В «Гранд Отеле» Стокгольма мы приветствовали первый снег! На вешалках в холодных номерах отвисались мятые фраки и вечерние платья, а в баре сидели друзья Хандке в ожидании трансфера в институт, где должна была состояться лекция — Нобелевская литературная литургия.
Петер смотрел на снег.
Он был похож на мальчишку в кинозале, поглощенного острым сюжетом, хотя вид из окна закрывало ровное полотно белых хлопьев. То и дело переводя взгляд на друзей, он молча указывал им на уличный фонарь, вокруг которого вился снег, и порой от этого приятно кружилась голова. Свет фонаря рисовал тени на лице писателя, снежные хлопья терялись вдалеке, в темной глубине, у порта, где корабли выстроились в ряд подобно нобелевскому «войску», чествующему лауреата. Корабли знали, что Петеру Хандке хватит жизни, чтобы удержать в равновесии свойственный ему дух противоречия, а его сильная воля — залог того, что он не нарушит своих принципов. Все остальное, все проблемы со временем превратятся в легкий осадок.
Он думал о том, что опасный танец на канате на самом деле был компасом в руке Бога, который, не открывая этого, дал ориентир его чуткой натуре, когда ожидания оказались неоправданными, дружба утрачена и грозила политическая анафема. Хождение по канату было движением вдоль границы, на которой жизнь и смерть становились верными союзницами, ведь без смерти не было бы ни жизни, ни адреналина, при нехватке которого эта самая жизнь не смогла бы совершить очередного шага.

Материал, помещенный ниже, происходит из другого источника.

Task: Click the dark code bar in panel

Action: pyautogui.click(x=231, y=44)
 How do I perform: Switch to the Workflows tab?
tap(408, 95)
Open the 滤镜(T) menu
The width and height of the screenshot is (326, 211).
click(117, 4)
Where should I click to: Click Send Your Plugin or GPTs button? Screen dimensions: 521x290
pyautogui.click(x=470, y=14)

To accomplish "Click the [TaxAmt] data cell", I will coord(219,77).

Петер всегда старался смирять свои юношеские порывы. Тем вечером он походил на человека, который прислушивается к чему-то; может быть, это был голос разгневанного отца или жестокого отчима, плач одноглазого дяди, который не решается открыть матери ужасную правду о судьбе ее другого брата, погибшего на восточном фронте. То были мысли, те самые странницы, которые в единый миг заставляют человека прийти к заключению: в человеческой жизни спасение достигается не только через добродетель. Жизнь часто испытывает нас на прочность, подводя к пределу выносливости, и тогда нам открывается то, во что мы не верили: в равновесии нас держат демонические силы.

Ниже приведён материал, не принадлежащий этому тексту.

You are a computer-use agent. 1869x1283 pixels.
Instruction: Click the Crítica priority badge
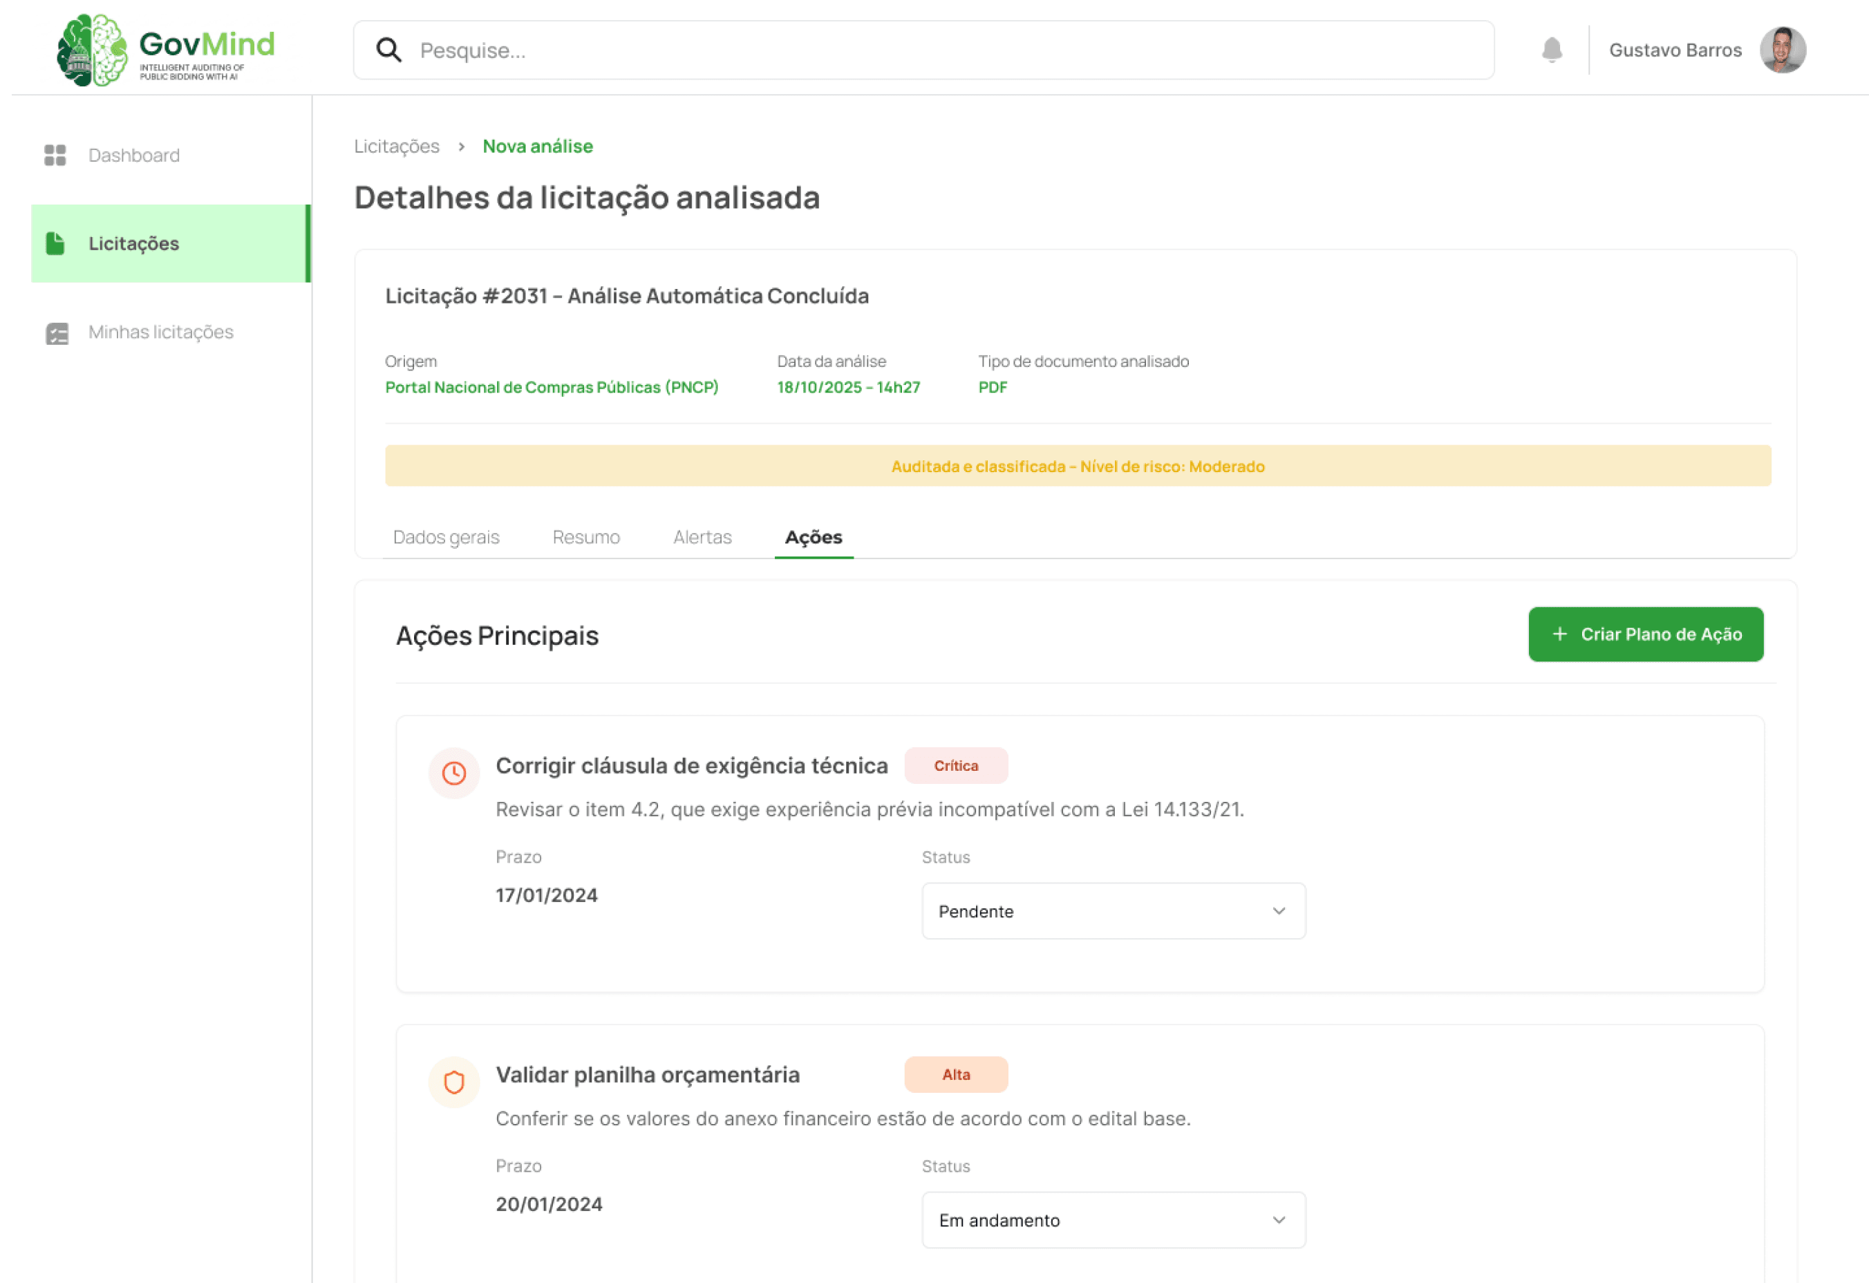click(x=955, y=766)
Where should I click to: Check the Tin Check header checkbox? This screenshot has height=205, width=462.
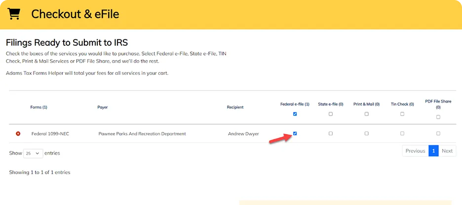(x=402, y=114)
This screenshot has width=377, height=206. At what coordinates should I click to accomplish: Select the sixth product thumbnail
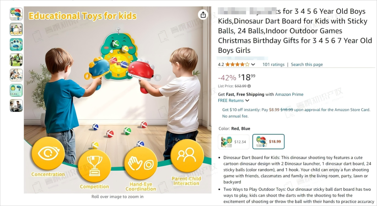[16, 90]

Петер продолжал смотреть на снег — так же завороженно, наверное, древние греки смотрели на звезды. Напора моей искренности было не сдержать и в этот раз тоже. Разговор завязался вовсе не с реплики о том, как холодно в Стокгольме, хотя нечто подобное оказалось бы как нельзя более уместно.
Мне не удалось процитировать персонажа Антона Павловича Чехова, человека обыкновенного, учителя географии, который любил повторять, что зимой лучше всего сидеть у жаркой печки, а летом — в густой тени. Порой стремление говорить об очевидных вещах вызывает усмешку. Сегодня, произнося истину, человек рискует. И правда, в современном мире не принято искать истину, ведь она уже найдена в научных лабораториях — мост свободы уже не перейти. Наука уже течет по миллионам каналов, пробивается через все электронные окна. Ее необходимо вплавить в наше сознание на манер рекламы, склоняющей нас к покупке чего-то ненужного, и требуется доказать, насколько несостоятельно наше представление о поисках истины.

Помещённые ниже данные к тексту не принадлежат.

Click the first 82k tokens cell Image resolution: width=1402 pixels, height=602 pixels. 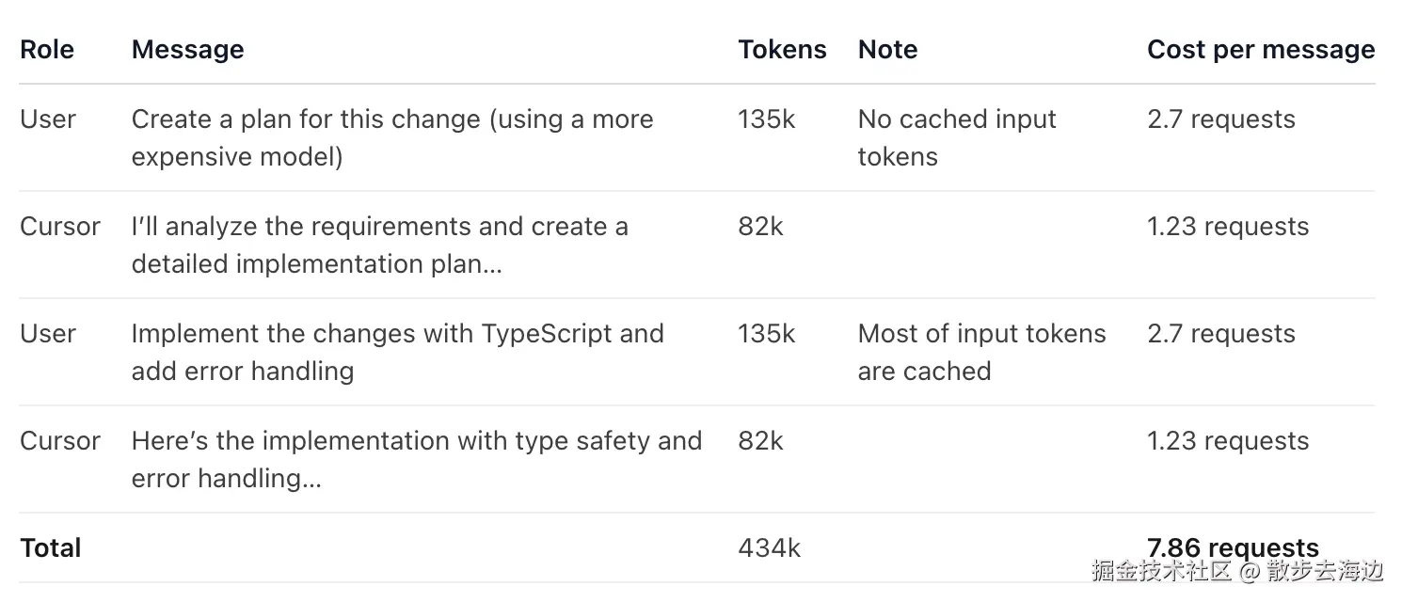tap(760, 227)
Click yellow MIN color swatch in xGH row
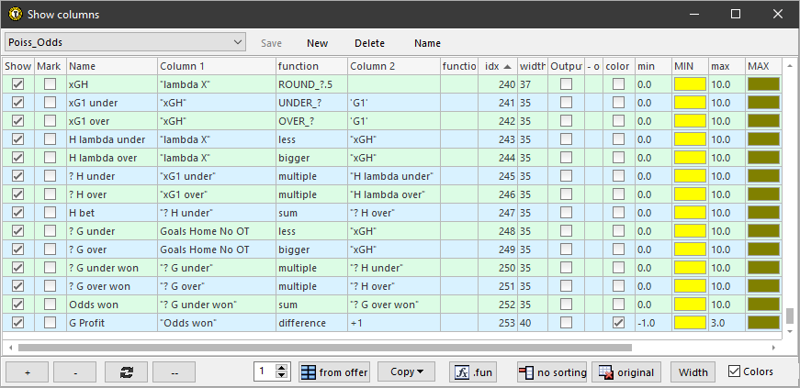The width and height of the screenshot is (800, 388). click(x=689, y=84)
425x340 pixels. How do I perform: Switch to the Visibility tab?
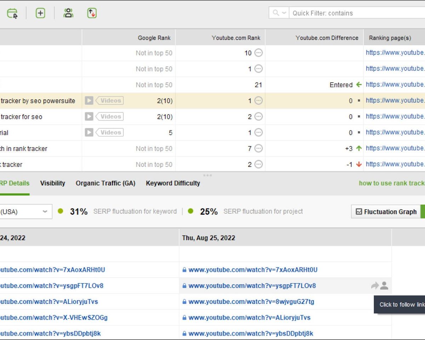coord(52,183)
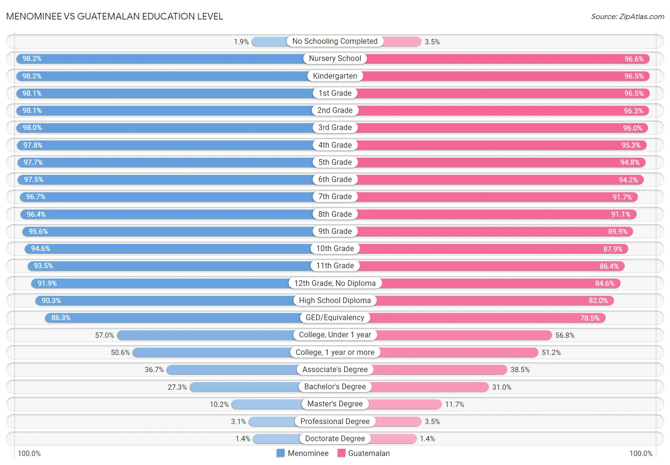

Хуже всего, когда в поиске истины и свободы мы опираемся на реальность, потому что реальность в высшей степени профанна. Спектакль же сакрален. Ты можешь твердить истину сколько угодно, это ничего не изменит. Когда мы стояли возле автобуса, который должен был отвезти нас к Академии, моя правда полностью совпадала с правдой чеховского учителя географии: в Стокгольме, где и так было холодно, а становилось еще холоднее, возрастала влажность, и мое желание согреться рождалось в пальцах ног в лаковых ботинках на кожаной подошве, нам не терпелось поскорее сесть в автобус.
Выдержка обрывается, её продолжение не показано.